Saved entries

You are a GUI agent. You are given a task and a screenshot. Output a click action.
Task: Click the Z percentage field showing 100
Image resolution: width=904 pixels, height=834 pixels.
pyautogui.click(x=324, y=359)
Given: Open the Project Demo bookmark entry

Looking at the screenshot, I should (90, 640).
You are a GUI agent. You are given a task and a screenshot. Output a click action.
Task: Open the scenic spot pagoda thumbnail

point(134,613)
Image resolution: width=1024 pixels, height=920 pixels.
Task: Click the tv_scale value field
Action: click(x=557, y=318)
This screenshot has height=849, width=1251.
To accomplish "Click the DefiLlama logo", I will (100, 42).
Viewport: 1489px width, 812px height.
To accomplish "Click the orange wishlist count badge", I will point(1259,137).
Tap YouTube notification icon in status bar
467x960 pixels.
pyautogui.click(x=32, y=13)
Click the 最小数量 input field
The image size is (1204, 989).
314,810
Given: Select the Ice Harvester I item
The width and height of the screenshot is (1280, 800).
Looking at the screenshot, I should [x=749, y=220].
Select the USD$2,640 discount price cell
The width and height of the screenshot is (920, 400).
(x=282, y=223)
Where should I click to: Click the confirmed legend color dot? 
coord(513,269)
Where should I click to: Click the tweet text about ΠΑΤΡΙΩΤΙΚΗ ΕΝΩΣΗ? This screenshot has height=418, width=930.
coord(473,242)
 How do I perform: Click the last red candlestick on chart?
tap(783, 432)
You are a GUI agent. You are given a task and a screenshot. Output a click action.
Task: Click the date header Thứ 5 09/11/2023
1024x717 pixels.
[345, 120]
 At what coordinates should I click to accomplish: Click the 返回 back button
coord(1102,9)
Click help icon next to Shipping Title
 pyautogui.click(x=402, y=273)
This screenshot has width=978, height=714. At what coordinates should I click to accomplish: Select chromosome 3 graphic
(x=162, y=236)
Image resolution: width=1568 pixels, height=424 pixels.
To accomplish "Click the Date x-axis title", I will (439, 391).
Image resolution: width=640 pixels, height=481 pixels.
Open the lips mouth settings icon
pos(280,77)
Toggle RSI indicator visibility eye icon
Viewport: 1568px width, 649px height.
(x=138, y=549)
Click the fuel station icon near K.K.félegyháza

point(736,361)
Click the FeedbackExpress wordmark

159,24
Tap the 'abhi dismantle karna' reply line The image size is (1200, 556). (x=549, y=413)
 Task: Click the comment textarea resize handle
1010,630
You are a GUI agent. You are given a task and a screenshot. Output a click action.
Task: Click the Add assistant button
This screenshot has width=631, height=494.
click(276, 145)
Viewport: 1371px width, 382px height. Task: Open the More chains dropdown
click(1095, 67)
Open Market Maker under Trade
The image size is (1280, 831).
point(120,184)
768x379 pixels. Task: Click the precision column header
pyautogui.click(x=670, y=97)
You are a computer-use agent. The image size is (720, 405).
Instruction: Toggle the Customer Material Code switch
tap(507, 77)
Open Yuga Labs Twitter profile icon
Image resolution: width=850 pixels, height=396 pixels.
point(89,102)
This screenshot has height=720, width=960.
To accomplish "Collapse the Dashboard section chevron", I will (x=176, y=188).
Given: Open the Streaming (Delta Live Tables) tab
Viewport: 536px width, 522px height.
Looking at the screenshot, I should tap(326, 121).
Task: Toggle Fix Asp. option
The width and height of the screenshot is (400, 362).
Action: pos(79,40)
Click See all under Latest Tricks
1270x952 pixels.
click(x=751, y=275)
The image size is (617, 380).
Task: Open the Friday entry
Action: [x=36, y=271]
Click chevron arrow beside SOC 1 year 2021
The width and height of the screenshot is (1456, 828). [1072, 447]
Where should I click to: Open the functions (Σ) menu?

TASK:
Down to the last character, restate every record.

ANSWER BOX:
You are a GUI agent. You are given a task and a screenshot. Output a click action.
Task: Click the Z percentage field showing 100
Image resolution: width=904 pixels, height=834 pixels.
pyautogui.click(x=324, y=359)
Given: Open the Project Demo bookmark entry

Looking at the screenshot, I should (90, 640).
You are a GUI agent. You are given a task and a screenshot. Output a click action.
Task: Open the scenic spot pagoda thumbnail

point(134,613)
Image resolution: width=1024 pixels, height=920 pixels.
Task: Click the tv_scale value field
Action: click(x=557, y=318)
This screenshot has height=849, width=1251.
To accomplish "Click the DefiLlama logo", I will (100, 42).
Viewport: 1489px width, 812px height.
To accomplish "Click the orange wishlist count badge", I will point(1259,137).
Tap YouTube notification icon in status bar
467x960 pixels.
pyautogui.click(x=32, y=13)
Click the 最小数量 input field
The image size is (1204, 989).
314,810
Given: Select the Ice Harvester I item
The width and height of the screenshot is (1280, 800).
Looking at the screenshot, I should [x=749, y=220].
Select the USD$2,640 discount price cell
The width and height of the screenshot is (920, 400).
(x=282, y=223)
Where should I click to: Click the confirmed legend color dot? 
coord(513,269)
Where should I click to: Click the tweet text about ΠΑΤΡΙΩΤΙΚΗ ΕΝΩΣΗ? This screenshot has height=418, width=930.
coord(473,242)
 How do I perform: Click the last red candlestick on chart?
tap(783, 432)
You are a GUI agent. You are given a task and a screenshot. Output a click action.
Task: Click the date header Thứ 5 09/11/2023
1024x717 pixels.
[345, 120]
 At what coordinates should I click to accomplish: Click the 返回 back button
coord(1102,9)
Click help icon next to Shipping Title
 pyautogui.click(x=402, y=273)
This screenshot has width=978, height=714. At what coordinates should I click to accomplish: Select chromosome 3 graphic
(x=162, y=236)
Image resolution: width=1568 pixels, height=424 pixels.
To accomplish "Click the Date x-axis title", I will (439, 391).
Image resolution: width=640 pixels, height=481 pixels.
Open the lips mouth settings icon
pos(280,77)
Toggle RSI indicator visibility eye icon
Viewport: 1568px width, 649px height.
(x=138, y=549)
Click the fuel station icon near K.K.félegyháza

point(736,361)
Click the FeedbackExpress wordmark

159,24
Tap the 'abhi dismantle karna' reply line The image size is (1200, 556). (x=549, y=413)
 Task: Click the comment textarea resize handle
1010,630
You are a GUI agent. You are given a task and a screenshot. Output a click action.
Task: Click the Add assistant button
This screenshot has width=631, height=494.
click(276, 145)
Viewport: 1371px width, 382px height. Task: Open the More chains dropdown
click(1095, 67)
Open Market Maker under Trade
The image size is (1280, 831).
point(120,184)
768x379 pixels. Task: Click the precision column header
pyautogui.click(x=670, y=97)
You are a computer-use agent. The image size is (720, 405).
Instruction: Toggle the Customer Material Code switch
tap(507, 77)
Open Yuga Labs Twitter profile icon
Image resolution: width=850 pixels, height=396 pixels.
point(89,102)
This screenshot has height=720, width=960.
To accomplish "Collapse the Dashboard section chevron", I will (x=176, y=188).
Given: Open the Streaming (Delta Live Tables) tab
Viewport: 536px width, 522px height.
Looking at the screenshot, I should tap(326, 121).
Task: Toggle Fix Asp. option
The width and height of the screenshot is (400, 362).
Action: pos(79,40)
Click See all under Latest Tricks
1270x952 pixels.
click(x=751, y=275)
The image size is (617, 380).
Task: Open the Friday entry
Action: [x=36, y=271]
Click chevron arrow beside SOC 1 year 2021
The width and height of the screenshot is (1456, 828). [1072, 447]
Where should I click to: Open the functions (Σ) menu?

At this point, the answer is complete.